Materials are fundamentally important for innovations in engineering as well as for the manufacturing of consumer goods. Biogenic and biobased materials from renewable resources are a prerequisite for the sustainable production of advanced structural and functional materials for a variety of applications in all areas of industry (automotive, mechanical engineering, aviation, boat building), society (architecture, civil engineering, medicine) and environment (energy technology, recycling, biodegradation).
Research Groups
Project Highlights
Light guides play an important role in advanced data transmission. The Chair for Biogenic Polymers (Prof. Zollfrank) develops optical fibers and waveguides which consist solely of renewable resources. Cellulose from wood, especially, is a material with high potential for use in optical technologies. In a cooperation project with the University of Bayreuth (Fibrelab), based on biological models optical fibers, among other things, are created from composite material made from cellulose and spider silk proteins. The starting materials for biopolymer and bionic light guides are sustainably available and possess favorable, environmentally compatible characteristics.
The Chair of Biogenic Functional Materials focuses on building bridges between biology and technology for next-generation bio-hybrid lighting (LEDs and LECs) and photovoltaics (solar cells and windows). Are biogenic materials stable enough for your technologies at home? Can we produce parts of our structural components based on bacteria? Well, the answers are yes! The goal of Prof.

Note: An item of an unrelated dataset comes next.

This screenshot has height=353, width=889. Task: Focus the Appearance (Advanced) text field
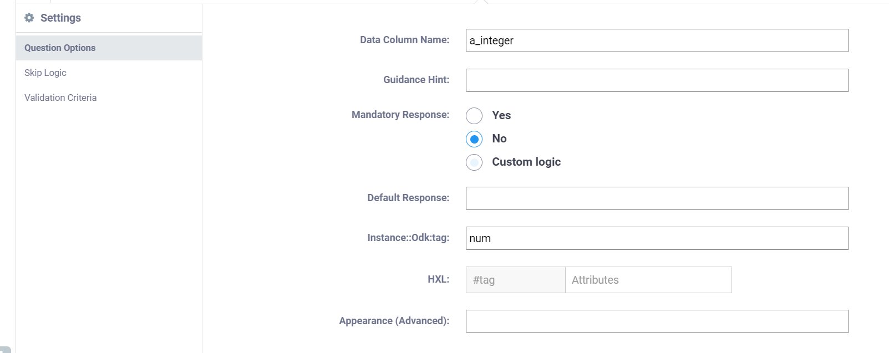pyautogui.click(x=657, y=321)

Costa and his team is the advancement of commercial LEDs, LECs and solar windows to replace until now expensive, rare, toxic, or difficult to recycle materials with sustainable and affordable protein materials without output losses.
In this project funded by the German Federal Environmental Foundation (DBU) novel biogenic hotmelt formulations based on birch bark with tailored properties via targeted functionalisation of birch bark pitch.

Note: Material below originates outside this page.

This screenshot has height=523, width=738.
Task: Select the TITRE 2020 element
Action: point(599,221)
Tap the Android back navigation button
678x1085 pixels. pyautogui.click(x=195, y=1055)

The biomechanical properties of cottonid – a fibre materials based on cellulose – are quantified in this project funded by the German Science Foundation (DFG) with respect to its actuation characteristics in cooperation with Prof. Dr.-Ing. Frank Walther (TU Dortmund).
Natural and artificially optimised optical materials are studied in this DFG Pritority Programme (SPP1839, spokesman Cordt Zollfrank) with respect to fundamental scientific questions and various topics of material science and engineering. Using inspiration from biological systems, results from physics, chemical approaches and validation from simulation the SPP will enable the design of novel advanced photonic materials.